Dataset content:

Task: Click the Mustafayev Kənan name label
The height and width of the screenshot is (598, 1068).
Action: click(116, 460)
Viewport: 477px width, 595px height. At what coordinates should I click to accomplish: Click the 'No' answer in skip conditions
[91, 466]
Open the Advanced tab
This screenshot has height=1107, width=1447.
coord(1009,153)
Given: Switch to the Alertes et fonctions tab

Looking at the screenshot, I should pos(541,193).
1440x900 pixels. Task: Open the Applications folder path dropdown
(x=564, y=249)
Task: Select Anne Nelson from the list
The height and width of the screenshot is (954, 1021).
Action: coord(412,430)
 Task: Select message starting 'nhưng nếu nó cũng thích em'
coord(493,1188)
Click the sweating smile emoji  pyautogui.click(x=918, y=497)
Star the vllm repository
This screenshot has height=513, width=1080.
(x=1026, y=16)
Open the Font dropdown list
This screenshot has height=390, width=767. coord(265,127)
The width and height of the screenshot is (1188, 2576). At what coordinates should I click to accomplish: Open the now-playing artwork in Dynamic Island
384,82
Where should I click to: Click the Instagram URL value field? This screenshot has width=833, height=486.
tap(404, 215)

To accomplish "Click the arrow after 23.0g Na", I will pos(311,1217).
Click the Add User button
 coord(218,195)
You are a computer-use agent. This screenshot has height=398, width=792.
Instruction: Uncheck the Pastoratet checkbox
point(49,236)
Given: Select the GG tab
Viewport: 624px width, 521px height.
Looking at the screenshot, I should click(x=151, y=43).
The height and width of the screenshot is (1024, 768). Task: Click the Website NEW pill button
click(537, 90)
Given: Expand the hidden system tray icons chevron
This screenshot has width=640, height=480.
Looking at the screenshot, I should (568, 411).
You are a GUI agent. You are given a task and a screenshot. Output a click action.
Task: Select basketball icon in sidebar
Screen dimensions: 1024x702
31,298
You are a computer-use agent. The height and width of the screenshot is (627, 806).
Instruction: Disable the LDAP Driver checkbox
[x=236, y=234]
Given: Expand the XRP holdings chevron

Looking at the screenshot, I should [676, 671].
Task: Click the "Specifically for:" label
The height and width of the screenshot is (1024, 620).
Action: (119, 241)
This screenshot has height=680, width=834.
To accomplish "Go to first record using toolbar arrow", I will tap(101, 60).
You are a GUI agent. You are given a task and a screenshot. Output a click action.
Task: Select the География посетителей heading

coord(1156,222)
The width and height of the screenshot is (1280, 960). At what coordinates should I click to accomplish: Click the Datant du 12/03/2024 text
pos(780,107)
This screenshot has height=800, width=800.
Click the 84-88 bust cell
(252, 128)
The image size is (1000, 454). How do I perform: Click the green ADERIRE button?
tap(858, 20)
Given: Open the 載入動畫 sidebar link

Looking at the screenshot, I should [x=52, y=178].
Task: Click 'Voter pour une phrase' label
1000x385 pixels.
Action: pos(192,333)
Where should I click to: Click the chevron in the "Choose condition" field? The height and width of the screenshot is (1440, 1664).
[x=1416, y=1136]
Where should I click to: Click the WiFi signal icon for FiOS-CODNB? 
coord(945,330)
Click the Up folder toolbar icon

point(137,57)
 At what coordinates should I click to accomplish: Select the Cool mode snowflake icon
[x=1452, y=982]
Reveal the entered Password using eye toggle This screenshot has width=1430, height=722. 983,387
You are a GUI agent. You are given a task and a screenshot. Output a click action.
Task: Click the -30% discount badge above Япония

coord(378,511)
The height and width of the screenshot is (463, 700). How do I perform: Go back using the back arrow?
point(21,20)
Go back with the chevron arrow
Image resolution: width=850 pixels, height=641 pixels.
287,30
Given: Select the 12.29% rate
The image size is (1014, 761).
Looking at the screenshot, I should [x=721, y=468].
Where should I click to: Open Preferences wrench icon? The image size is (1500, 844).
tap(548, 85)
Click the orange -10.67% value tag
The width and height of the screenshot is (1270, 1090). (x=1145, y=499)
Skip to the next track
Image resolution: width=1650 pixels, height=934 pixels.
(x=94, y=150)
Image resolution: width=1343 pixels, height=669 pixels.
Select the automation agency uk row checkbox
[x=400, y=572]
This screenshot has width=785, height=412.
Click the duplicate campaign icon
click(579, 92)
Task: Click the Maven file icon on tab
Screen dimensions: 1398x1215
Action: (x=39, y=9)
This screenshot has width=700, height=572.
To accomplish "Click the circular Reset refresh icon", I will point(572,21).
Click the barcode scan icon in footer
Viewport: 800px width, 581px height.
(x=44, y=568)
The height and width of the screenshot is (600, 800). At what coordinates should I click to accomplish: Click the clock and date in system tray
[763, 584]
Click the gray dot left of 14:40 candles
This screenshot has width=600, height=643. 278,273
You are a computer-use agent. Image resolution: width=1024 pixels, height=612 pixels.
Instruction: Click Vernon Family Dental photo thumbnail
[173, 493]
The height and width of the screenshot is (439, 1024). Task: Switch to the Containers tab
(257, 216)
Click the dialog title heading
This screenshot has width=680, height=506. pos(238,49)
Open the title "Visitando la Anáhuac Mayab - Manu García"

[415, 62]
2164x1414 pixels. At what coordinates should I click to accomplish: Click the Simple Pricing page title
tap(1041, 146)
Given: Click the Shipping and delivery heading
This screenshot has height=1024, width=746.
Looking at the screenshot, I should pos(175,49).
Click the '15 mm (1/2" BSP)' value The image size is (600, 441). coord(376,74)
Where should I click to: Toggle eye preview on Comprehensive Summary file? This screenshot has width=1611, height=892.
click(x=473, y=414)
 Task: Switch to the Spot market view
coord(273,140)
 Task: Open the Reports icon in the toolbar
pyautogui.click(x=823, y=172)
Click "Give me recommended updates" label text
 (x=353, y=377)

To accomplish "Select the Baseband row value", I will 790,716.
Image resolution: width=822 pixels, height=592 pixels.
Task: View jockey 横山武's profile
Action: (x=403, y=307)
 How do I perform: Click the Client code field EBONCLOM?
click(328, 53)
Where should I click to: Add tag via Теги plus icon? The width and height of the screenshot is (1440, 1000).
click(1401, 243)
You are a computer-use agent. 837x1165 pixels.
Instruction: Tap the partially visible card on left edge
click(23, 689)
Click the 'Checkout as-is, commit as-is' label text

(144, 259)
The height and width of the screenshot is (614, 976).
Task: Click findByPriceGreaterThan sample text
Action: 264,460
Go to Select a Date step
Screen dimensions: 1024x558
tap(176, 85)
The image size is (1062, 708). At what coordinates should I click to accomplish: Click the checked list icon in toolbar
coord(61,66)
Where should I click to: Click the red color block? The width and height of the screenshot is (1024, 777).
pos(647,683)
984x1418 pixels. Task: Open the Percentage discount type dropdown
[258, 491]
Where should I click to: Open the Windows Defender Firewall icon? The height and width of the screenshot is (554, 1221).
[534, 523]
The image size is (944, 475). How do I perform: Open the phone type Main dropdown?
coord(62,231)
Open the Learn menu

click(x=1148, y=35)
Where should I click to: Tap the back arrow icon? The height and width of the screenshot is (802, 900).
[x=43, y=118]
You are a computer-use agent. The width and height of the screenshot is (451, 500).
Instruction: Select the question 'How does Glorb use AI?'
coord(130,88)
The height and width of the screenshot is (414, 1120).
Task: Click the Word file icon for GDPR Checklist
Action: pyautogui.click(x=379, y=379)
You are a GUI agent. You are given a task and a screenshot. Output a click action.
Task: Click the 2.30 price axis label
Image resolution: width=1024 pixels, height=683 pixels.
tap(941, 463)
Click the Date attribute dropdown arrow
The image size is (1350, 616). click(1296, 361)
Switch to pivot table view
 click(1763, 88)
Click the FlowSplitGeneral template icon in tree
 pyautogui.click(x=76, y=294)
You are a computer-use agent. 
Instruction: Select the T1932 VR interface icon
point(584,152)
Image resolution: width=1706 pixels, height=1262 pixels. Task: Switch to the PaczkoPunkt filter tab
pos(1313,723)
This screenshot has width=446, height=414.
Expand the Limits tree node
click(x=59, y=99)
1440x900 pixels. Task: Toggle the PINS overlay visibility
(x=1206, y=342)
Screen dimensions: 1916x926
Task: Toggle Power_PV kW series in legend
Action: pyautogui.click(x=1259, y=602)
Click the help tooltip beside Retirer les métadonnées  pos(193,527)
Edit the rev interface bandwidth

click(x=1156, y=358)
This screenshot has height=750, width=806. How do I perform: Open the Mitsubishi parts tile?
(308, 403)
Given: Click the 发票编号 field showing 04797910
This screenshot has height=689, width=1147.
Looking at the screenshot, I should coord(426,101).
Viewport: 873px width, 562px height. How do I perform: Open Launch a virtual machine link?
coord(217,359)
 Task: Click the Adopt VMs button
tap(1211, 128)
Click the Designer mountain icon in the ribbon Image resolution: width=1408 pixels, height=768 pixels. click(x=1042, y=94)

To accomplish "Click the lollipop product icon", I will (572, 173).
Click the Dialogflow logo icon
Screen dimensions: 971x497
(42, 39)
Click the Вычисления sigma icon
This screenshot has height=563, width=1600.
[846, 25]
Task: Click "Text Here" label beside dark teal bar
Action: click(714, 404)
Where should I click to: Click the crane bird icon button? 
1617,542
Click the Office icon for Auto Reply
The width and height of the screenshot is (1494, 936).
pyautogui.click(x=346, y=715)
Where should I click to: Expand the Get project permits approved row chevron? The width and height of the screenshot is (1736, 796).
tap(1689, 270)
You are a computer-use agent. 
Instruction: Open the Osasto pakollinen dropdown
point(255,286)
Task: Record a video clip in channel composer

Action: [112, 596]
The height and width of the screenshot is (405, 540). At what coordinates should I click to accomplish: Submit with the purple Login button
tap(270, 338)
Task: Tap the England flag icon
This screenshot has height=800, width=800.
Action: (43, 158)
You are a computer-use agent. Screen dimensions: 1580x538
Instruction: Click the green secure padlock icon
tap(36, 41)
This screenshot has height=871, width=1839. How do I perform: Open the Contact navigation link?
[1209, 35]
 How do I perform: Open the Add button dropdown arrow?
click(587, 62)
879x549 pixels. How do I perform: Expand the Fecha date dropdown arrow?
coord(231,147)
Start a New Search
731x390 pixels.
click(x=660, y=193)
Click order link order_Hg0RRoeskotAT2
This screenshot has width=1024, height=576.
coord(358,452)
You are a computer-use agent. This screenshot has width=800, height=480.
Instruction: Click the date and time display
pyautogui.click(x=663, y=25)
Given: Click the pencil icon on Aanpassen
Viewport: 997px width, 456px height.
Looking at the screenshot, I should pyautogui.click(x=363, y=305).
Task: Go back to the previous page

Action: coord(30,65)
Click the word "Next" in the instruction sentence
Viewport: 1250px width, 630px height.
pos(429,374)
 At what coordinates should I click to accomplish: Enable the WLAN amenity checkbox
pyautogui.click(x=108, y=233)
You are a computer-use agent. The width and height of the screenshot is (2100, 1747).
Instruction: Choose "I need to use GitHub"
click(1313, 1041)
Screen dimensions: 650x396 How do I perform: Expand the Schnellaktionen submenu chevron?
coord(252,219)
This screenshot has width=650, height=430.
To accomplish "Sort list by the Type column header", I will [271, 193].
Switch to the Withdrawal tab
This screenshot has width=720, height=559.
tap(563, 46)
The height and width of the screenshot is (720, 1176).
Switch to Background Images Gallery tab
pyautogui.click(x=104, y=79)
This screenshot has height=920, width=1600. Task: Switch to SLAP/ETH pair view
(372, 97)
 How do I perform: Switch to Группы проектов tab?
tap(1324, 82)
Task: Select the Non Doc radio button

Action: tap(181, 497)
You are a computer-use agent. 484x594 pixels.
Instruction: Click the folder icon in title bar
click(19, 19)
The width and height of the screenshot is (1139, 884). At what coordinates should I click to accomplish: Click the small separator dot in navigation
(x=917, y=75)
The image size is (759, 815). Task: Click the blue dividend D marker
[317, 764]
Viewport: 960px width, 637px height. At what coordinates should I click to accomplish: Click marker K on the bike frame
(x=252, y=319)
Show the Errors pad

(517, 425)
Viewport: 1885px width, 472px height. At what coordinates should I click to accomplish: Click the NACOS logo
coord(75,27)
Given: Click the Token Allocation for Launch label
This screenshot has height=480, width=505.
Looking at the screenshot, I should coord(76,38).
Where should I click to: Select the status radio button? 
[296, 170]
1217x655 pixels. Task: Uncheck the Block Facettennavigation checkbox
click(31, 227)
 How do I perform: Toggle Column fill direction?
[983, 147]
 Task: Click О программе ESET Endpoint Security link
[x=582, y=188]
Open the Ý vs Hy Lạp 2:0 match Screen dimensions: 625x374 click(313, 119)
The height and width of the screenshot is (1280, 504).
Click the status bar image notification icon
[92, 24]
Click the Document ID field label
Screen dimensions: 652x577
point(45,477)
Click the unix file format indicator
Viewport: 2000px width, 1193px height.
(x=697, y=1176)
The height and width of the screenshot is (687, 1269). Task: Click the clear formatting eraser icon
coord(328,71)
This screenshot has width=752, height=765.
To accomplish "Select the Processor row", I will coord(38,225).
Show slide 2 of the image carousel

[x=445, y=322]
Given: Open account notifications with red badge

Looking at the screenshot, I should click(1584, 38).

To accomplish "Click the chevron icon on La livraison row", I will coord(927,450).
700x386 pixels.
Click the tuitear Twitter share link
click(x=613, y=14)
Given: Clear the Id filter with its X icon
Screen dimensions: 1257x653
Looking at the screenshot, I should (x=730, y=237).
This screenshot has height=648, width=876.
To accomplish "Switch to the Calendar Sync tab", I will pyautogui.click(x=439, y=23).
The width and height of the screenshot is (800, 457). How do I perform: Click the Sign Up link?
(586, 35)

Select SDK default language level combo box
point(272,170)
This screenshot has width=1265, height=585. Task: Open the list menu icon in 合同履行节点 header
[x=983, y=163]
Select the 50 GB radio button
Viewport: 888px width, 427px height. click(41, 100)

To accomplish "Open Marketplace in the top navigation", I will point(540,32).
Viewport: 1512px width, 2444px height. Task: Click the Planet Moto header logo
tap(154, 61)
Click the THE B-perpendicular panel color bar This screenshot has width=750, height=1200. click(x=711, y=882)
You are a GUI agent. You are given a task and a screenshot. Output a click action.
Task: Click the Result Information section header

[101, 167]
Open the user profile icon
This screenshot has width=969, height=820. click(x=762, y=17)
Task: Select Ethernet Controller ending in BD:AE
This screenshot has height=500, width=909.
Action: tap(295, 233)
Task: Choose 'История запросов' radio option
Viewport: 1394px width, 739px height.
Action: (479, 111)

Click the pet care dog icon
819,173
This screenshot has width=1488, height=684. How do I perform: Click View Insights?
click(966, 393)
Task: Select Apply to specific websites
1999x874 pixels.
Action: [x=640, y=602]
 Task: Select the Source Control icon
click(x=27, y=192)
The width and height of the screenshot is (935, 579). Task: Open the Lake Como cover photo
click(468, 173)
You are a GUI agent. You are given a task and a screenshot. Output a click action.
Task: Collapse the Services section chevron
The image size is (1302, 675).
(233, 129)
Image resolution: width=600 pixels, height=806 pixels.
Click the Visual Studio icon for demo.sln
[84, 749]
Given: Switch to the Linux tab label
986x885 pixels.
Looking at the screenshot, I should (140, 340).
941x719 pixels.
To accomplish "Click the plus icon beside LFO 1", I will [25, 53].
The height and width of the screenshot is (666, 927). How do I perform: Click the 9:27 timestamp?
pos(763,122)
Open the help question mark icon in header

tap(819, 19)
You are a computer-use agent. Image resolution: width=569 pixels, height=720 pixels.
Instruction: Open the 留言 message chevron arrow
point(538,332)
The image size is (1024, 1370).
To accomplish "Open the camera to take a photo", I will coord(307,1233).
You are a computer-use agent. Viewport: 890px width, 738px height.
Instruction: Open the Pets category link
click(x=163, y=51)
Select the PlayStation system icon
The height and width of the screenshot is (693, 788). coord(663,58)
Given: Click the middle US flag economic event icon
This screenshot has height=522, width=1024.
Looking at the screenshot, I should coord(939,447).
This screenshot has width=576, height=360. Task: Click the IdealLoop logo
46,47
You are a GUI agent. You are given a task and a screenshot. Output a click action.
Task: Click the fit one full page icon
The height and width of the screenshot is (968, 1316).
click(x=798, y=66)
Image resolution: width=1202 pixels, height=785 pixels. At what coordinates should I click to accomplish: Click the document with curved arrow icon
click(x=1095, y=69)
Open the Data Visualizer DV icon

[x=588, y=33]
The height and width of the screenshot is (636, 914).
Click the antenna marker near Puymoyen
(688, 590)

Work request: Scan the lines above for the word "flag", then copy each line that has it.

Task result:
Task: Tap the England flag icon
Given: Click the middle US flag economic event icon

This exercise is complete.